Hacker News new | ask | show | jobs
by peter_d_sherman 2437 days ago
http://irenezhang.net/papers/demikernel-hotos19.pdf

Excerpt:

"Researchers have long predicted the demise of the operating system [21, 26, 41]. As datacenter servers increasingly incorporate I/O devices that let applications bypass the OS kernel (e.g., RDMA [12] and DPDK [15] network devices or SPDK storage devices), this prediction may finally come true. While kernel-bypass devices do eliminate the OS kernel from the I/O path, they do not handle the kernel’s most important job: offering higher-level abstractions. This paper argues for a new high-level, device-agnostic I/O abstraction for kernel-bypass devices. We propose the Demikernel, a new library OS architecture for kernel-bypass devices."

That's the WHY of the Demikernel...

1 comments

> While kernel-bypass devices do eliminate the OS kernel from the I/O path, they do not handle the kernel’s most important job: offering higher-level abstractions

Well solarflare/openonload allow you to bypass the kernel and change literally none of your code via LD preload.

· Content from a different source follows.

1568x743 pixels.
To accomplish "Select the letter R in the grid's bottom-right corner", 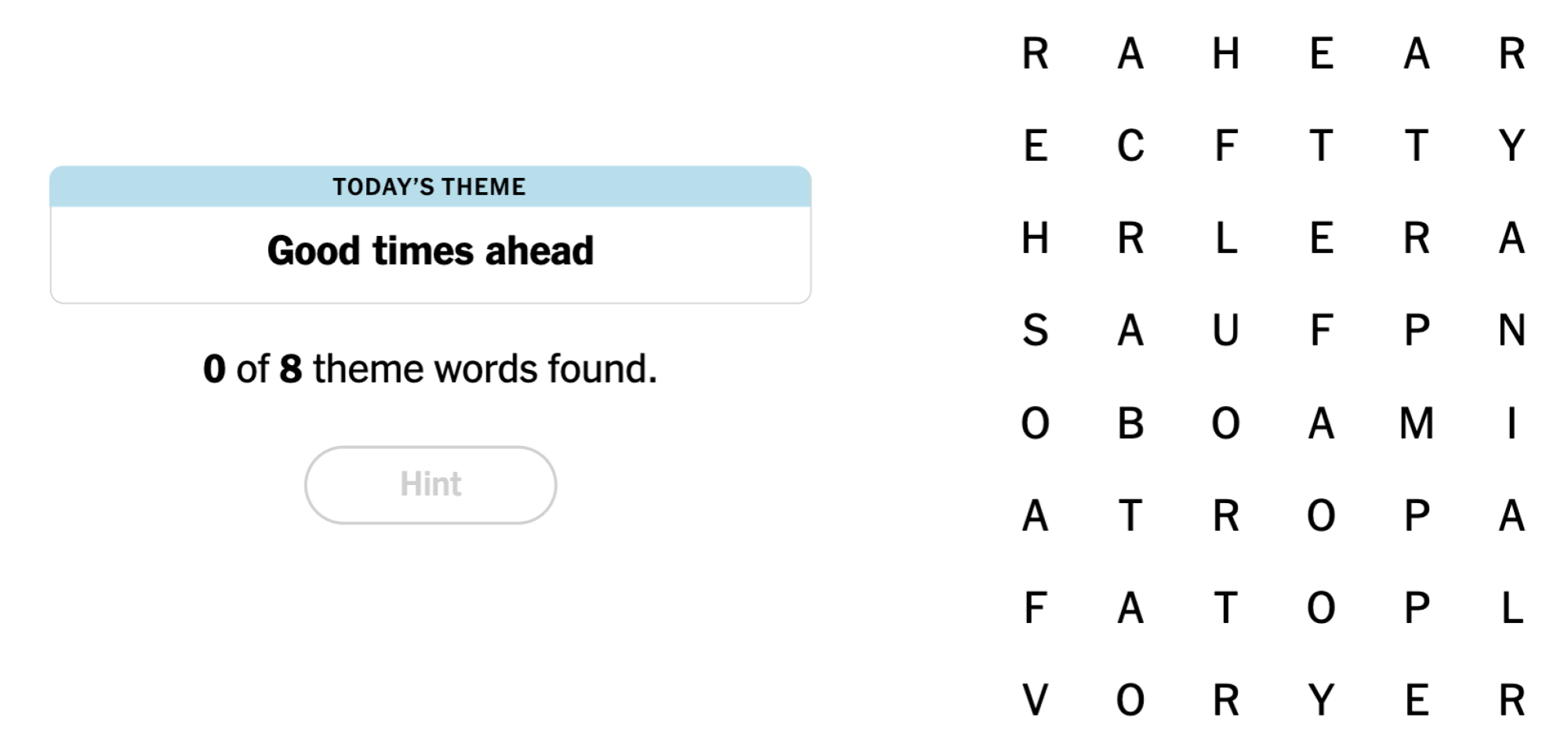I will coord(1513,700).
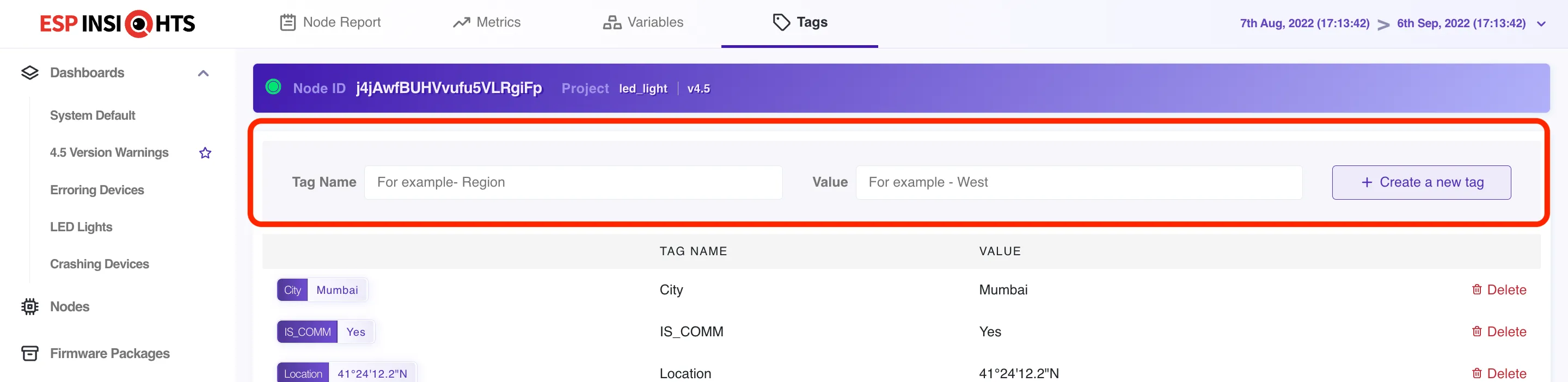The height and width of the screenshot is (382, 1568).
Task: Switch to the Metrics tab
Action: click(486, 22)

That can work, but if you want maximum performance, you need to use the ef_vi library, in openonload, that needs (a fair bit of) custom code. Exalink has libexanic, Napatech has their thing. libexanic is surprisingly elegant, and you can do a lot of the work (e.g. extracting a timestamp) while the rest of a packet arrives. Netronome has an eBPF way to allow you to run packet-handling code right in the NIC, maybe even freeing up a core.

Solarflare has ruled the roost, but Xilinx bought them out, and the future of their NICs is cloudy. Mellanox used to be a big deal; now they are part of NVIDIA. Mellanox and Solarflare (like Napatech) have spent a great deal of effort to make kernel bypass work for clients running in VMs.

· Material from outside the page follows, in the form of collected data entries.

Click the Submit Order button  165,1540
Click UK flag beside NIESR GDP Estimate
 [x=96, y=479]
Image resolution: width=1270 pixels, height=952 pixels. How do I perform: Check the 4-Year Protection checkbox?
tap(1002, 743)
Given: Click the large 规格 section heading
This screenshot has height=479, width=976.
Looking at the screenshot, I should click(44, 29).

Yea. Funnily enough I wrote a library in ef_vi for UDP sending with mixed results. Just UDP/MC dispatch and it was a little like grappling with an underdeveloped library. Pretty fast but I'm sure I hit some kind of memory barrier bug at one point.

The thing with onload is the sheer simplicity which makes it an easy sell. Also handy to tweak socket options with env vars. They also have a direct tcp lib if you need a some extra nanos. Templates sends too.

Not heard of netronome and never used libexanic.

These approaches mean you have to invest more in external passive monitoring tools as is stats are of little help.